* **EXERCISE INSTRUCTIONS**: For the word "agent", determine how many lines of the entries below contain it, and give only that number.

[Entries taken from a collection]
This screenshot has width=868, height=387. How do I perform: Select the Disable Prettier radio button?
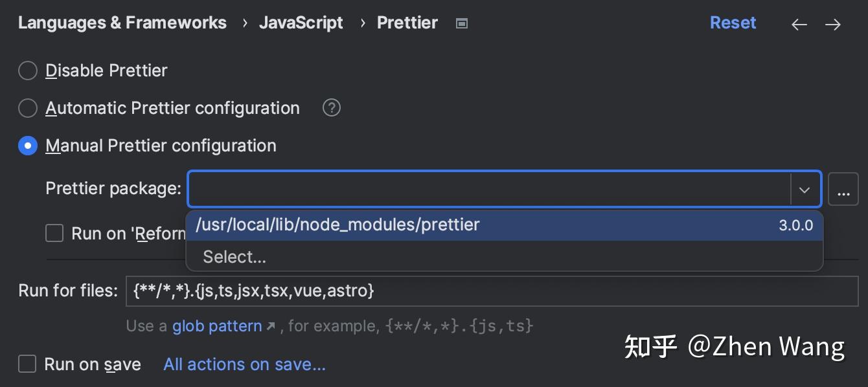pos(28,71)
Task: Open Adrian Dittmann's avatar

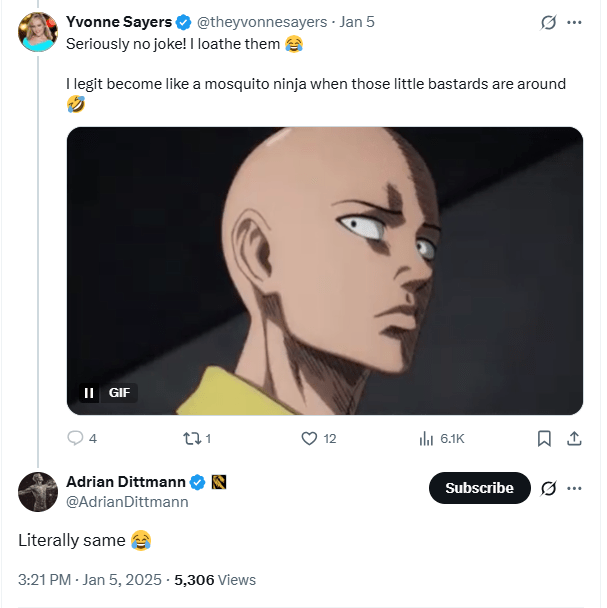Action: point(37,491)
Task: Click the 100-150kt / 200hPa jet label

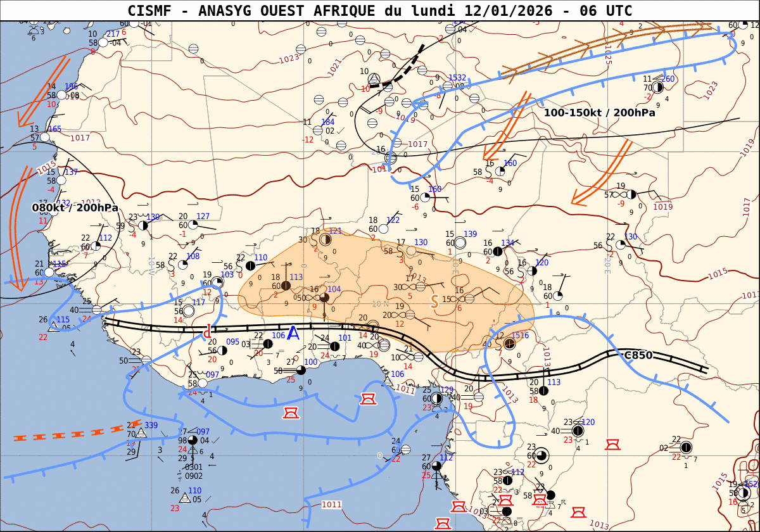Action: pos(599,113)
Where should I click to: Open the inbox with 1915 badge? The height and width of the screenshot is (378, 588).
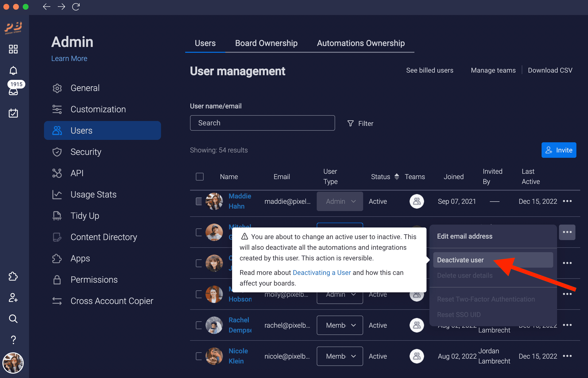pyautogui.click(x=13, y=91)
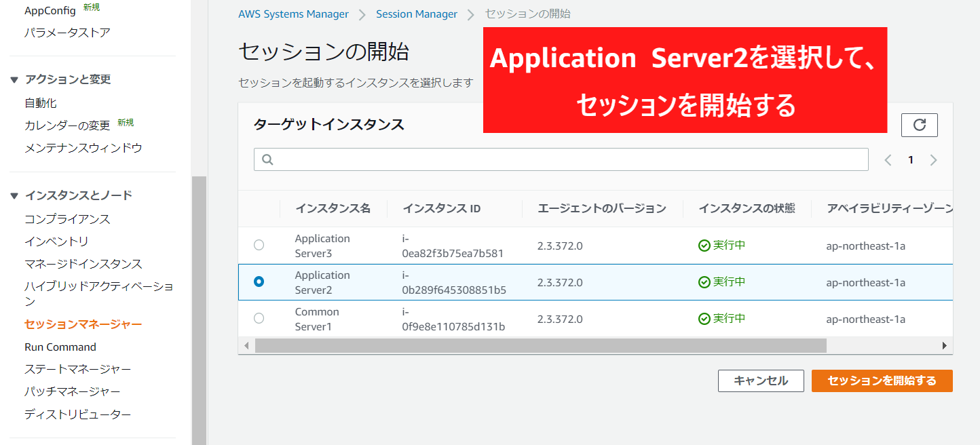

==

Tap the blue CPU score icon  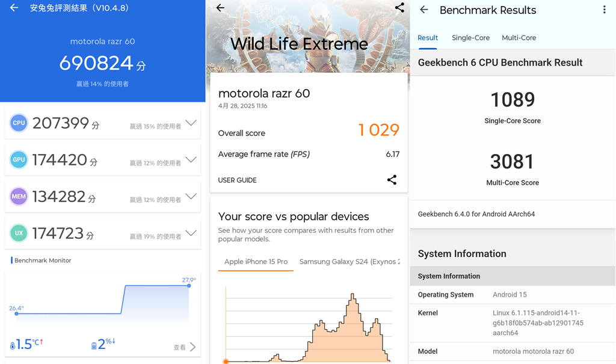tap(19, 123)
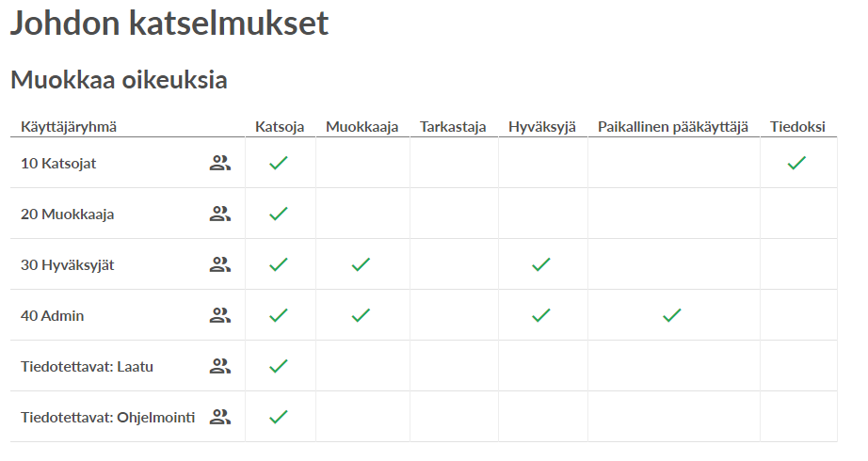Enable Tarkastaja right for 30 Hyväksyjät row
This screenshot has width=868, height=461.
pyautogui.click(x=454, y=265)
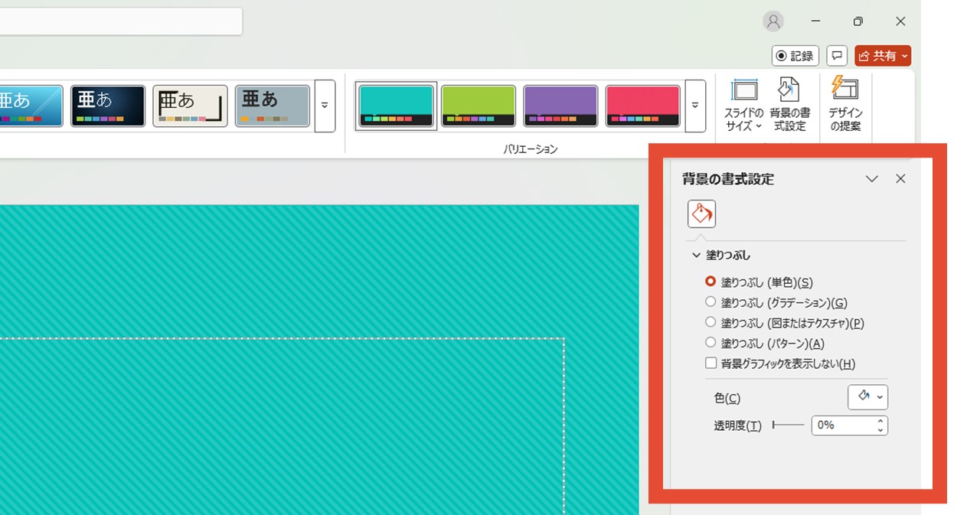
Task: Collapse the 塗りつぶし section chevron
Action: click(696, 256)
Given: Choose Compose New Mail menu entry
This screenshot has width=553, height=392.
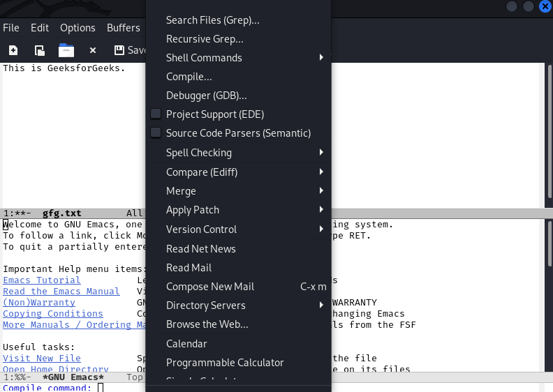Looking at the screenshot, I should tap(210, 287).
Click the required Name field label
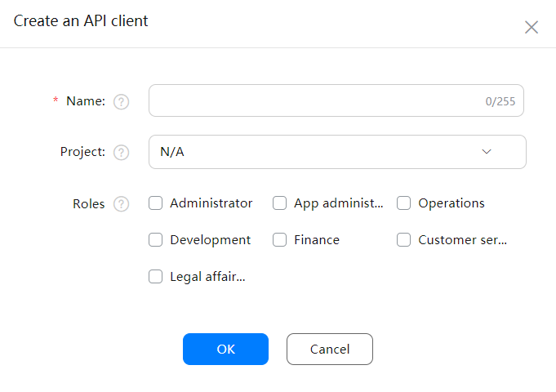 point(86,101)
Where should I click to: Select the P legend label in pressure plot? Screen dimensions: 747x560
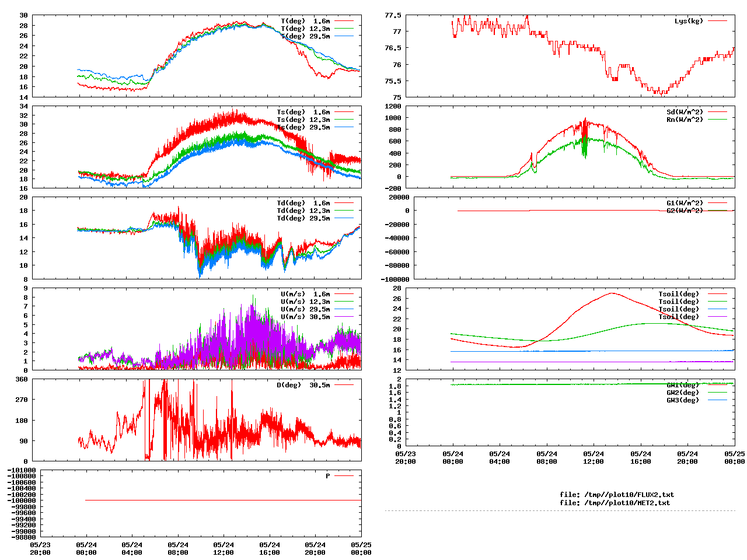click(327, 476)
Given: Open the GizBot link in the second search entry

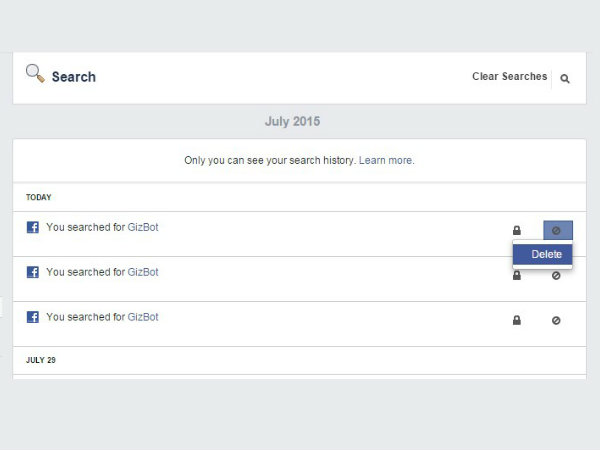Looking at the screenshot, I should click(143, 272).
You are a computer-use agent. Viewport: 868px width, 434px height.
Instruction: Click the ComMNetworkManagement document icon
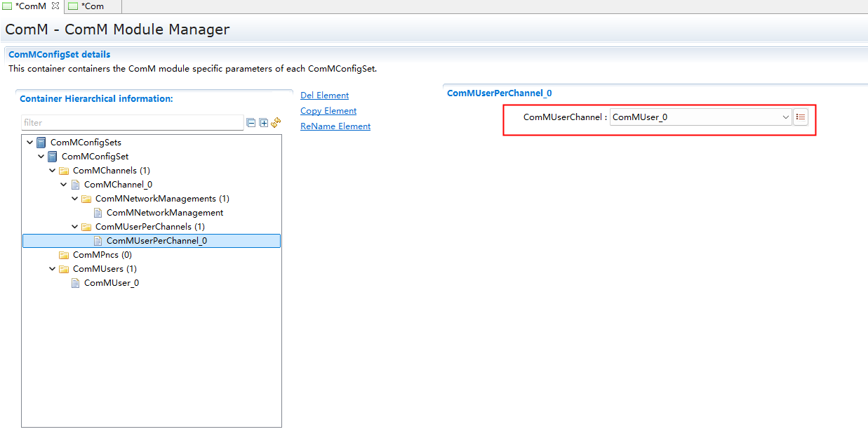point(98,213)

--

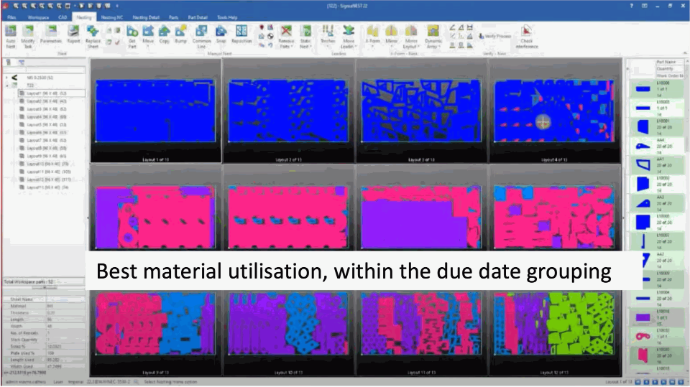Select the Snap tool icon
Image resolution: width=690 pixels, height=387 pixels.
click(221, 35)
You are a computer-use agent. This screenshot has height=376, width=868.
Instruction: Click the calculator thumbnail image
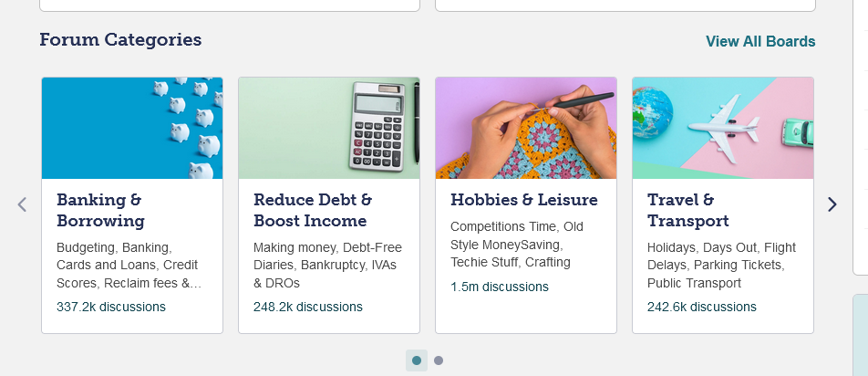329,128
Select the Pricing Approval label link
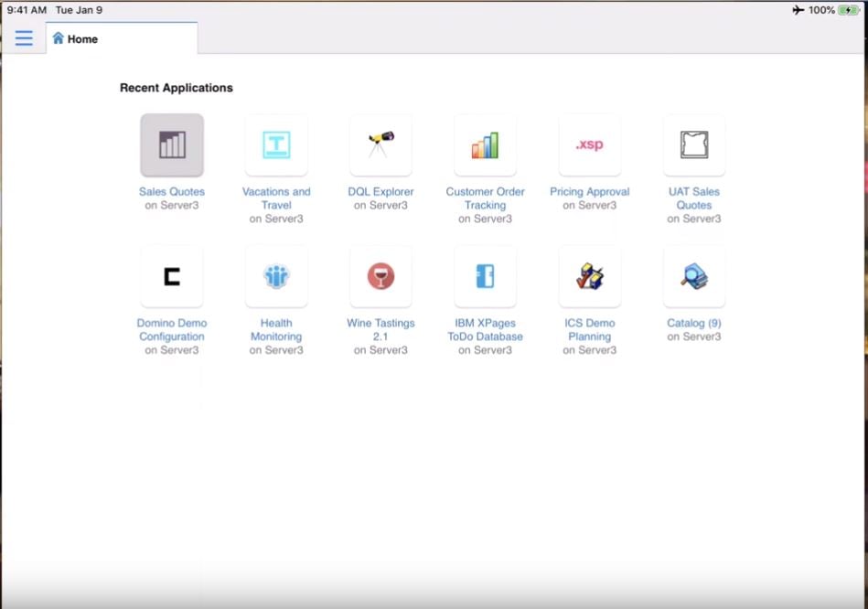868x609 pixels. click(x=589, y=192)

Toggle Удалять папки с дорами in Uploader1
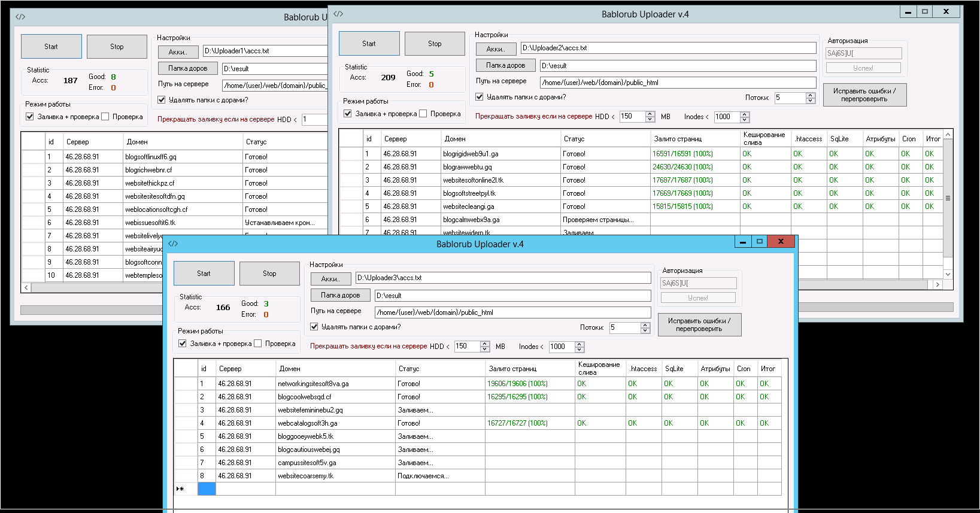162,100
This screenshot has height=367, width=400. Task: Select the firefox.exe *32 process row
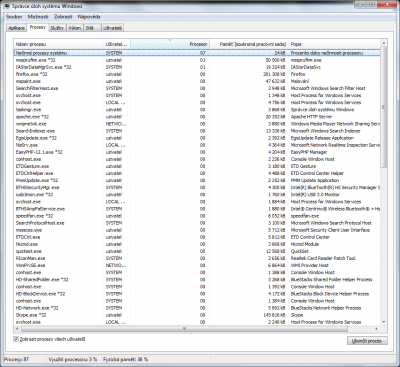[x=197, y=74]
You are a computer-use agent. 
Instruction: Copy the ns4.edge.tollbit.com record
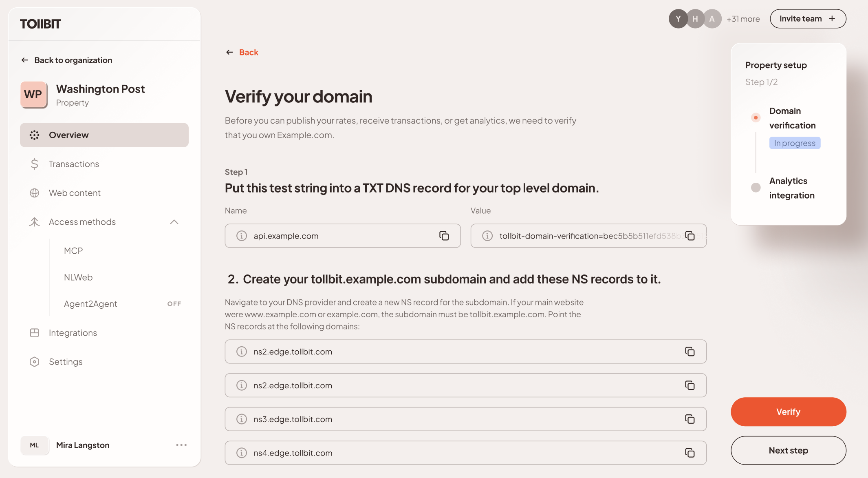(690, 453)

* **EXERCISE RESULT**: 3